◆ **WORK ORDER**:
Copy the stretch from "Oda won the" through "published in 1998." in the text on Oda Makoto, word for word.

Oda Makoto (小田 実, Oda Makoto) was a Japanese novelist, peace activist, academic and Time Asian Hero.

==Early life and career==
Oda was born in Osaka in 1932 and graduated from the University of Tokyo's Faculty of Letters program, majoring in classical Greek philosophy and literature. He won a Fulbright Scholarship to Harvard University in 1958.

==Writing==
His travels through Europe and Asia on a budget of a dollar a day formed the basis of his 1961 bestseller Nandemo Mite yaro ("I'll go and see everything"). His first book Asatte no Shuki ("The Notebook of the Day After Tomorrow") was published in 1951. It was based on experiences during World War II and the Korean War. His first full-length novel, "Amerika" ("America") was published in 1962.

Oda won the Lotus Prize in 1981 of the Afro-Asian Writers' Association for his book Hiroshima. This led to a 1990 English translation as well as translations in French, Arabic, Italian, Korean and Russian. It was written about the atomic bombing of Hiroshima and Nagasaki not only in Japan but on the Hopi Indians and Americans who lived near the testing sites.

He won the Kawabata Yasunari Prize for Aboji o Fumu ("Stomping Father"), published in 1998.

◆ **INFORMATION**:
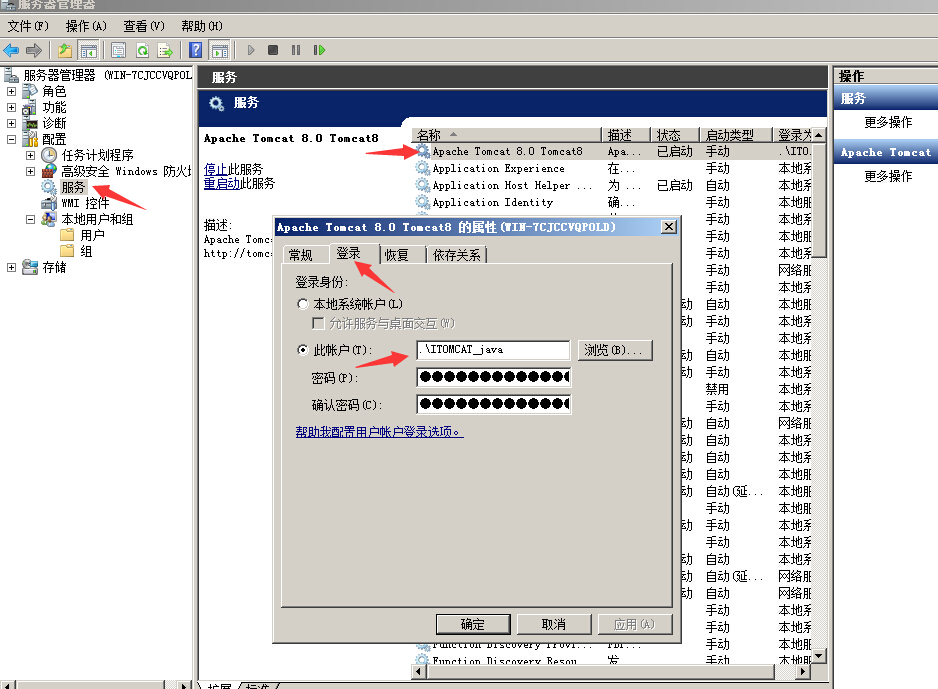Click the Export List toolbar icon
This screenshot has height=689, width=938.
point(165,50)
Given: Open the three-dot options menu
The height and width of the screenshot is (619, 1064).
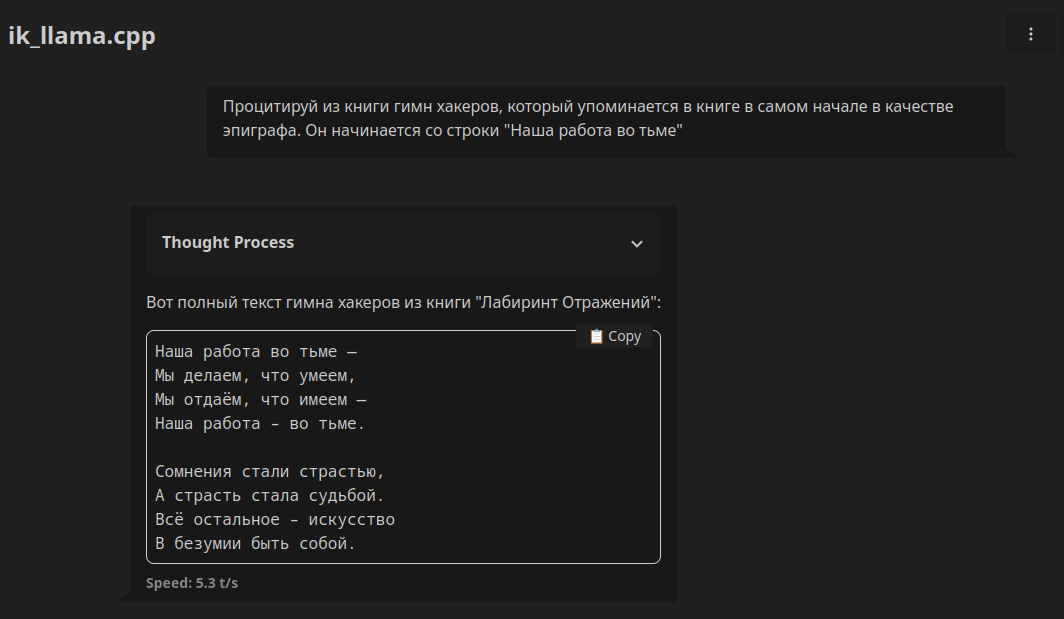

* * *

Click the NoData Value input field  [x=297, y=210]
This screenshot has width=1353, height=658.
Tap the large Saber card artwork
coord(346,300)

--

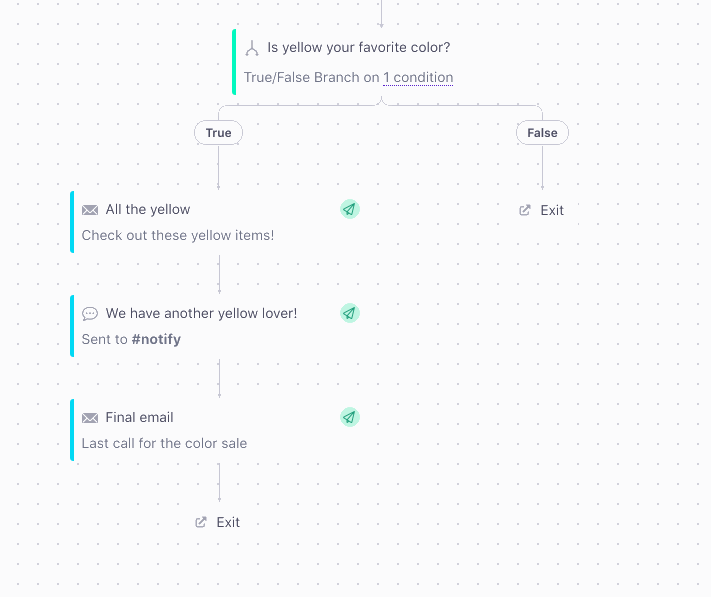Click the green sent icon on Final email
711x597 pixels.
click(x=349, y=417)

◆ **EXERCISE OUTPUT**:
Oda won the Lotus Prize in 1981 of the Afro-Asian Writers' Association for his book Hiroshima. This led to a 1990 English translation as well as translations in French, Arabic, Italian, Korean and Russian. It was written about the atomic bombing of Hiroshima and Nagasaki not only in Japan but on the Hopi Indians and Americans who lived near the testing sites.

He won the Kawabata Yasunari Prize for Aboji o Fumu ("Stomping Father"), published in 1998.